Reputation: 3081
I was wondering whether someone could help me with the following. I am unsure how to do this in data.table, but I believe that is possible.
Suppose we have the following data.table:
test <- data.table(ID = c(1,1,1,2,2,2,2,2,3,3,3), A = rep(1,11), B = c(1,2,3,1,1,1,1,1,1,1,1), C = c(1,2,1,2,2,3,3,1,1,1,1))
We can clearly see that given the ID = 1, the column B and C changes, given ID = 2, the column C only changes and given ID = 3, none of the column changes. I am unsure how to do this without writing a for loop, which is not feasible given the data size.

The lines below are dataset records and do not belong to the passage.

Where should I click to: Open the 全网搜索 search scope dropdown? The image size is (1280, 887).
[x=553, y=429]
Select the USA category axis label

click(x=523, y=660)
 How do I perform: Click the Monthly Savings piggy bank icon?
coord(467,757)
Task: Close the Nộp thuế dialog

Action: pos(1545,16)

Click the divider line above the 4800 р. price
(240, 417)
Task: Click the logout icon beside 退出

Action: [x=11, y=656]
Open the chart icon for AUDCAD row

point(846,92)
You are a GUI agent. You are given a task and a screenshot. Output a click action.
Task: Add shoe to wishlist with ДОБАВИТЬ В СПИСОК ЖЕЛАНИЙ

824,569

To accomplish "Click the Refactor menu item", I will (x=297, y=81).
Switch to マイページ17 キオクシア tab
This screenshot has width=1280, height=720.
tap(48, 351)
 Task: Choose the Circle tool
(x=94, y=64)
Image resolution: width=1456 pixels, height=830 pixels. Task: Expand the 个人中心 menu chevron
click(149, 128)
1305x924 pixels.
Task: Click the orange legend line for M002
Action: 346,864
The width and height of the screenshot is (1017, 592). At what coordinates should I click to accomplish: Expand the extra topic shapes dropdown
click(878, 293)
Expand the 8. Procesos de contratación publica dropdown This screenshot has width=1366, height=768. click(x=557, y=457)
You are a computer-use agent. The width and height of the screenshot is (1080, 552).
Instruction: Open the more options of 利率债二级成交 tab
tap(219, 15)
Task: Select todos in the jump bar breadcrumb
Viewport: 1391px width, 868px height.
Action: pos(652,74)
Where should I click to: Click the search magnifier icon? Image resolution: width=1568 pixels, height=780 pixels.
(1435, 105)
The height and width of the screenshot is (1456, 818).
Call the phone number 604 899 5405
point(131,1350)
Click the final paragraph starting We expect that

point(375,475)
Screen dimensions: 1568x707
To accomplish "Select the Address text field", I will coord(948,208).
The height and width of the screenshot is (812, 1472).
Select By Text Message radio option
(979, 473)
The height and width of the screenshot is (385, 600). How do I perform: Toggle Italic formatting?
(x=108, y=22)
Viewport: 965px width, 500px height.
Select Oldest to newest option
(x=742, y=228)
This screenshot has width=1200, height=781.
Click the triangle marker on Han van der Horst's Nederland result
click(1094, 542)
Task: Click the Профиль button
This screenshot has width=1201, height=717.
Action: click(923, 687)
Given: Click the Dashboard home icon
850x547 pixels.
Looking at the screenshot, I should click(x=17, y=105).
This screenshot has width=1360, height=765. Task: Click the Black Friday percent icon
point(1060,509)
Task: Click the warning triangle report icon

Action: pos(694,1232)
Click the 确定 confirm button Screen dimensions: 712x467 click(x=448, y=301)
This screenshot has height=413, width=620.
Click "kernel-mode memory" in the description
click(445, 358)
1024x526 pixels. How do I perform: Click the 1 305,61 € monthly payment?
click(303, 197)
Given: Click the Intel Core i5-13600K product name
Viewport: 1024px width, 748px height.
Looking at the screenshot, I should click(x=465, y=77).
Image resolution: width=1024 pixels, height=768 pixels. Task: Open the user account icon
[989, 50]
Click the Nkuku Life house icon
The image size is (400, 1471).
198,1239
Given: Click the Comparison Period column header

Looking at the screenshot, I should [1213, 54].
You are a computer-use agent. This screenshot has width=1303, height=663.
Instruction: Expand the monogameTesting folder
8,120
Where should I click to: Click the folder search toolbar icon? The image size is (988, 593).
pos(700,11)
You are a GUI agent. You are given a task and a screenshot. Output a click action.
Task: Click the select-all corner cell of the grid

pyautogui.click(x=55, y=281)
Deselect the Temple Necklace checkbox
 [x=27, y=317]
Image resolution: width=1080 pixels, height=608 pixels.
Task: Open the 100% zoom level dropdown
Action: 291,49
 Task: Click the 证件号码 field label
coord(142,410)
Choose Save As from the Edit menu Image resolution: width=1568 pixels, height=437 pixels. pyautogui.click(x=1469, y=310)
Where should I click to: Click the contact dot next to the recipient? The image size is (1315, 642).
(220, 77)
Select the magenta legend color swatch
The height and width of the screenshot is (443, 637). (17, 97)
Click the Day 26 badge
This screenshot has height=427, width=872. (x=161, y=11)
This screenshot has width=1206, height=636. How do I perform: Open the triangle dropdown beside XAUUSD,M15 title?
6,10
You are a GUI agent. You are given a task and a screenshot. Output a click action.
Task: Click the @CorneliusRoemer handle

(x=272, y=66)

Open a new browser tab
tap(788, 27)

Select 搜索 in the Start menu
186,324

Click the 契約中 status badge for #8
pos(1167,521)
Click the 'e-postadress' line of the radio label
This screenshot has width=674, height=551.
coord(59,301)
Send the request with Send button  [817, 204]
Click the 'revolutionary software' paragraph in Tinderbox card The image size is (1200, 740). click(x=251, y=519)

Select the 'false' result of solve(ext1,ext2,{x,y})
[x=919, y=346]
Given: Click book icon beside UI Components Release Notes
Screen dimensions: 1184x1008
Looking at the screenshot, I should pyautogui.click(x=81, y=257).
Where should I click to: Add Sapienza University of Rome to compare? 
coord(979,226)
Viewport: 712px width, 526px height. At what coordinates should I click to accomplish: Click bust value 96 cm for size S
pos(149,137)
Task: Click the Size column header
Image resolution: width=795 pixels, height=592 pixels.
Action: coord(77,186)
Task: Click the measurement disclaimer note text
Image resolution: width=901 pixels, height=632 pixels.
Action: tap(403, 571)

The output should be:
ID | ChangedColumn
1 | B
1 | C
2 | C
Upvotes: 0
Views: 46
Reputation: 70286
You can convert to long format and then compute the changes:
melt(test, id.vars = "ID")[, uniqueN(value) > 1, by = .(ID, variable)][(V1), !"V1"]
ID variable
1: 1 B
2: 1 C
3: 2 C
If you're still using an older data.table version that doesn't support column negation using !
, you can use this instead:
melt(test, id.vars = "ID")[, uniqueN(value) > 1, by = .(ID, variable)][(V1),
.(ID, variable)]
Upvotes: 3
Reputation: 3650
or you can get the results like matrix with:
test[, as.list(lapply(.SD, uniqueN) != 1L), by = ID]
# ID A B C
# 1: 1 FALSE TRUE TRUE
# 2: 2 FALSE FALSE TRUE
# 3: 3 FALSE FALSE FALSE
Upvotes: 0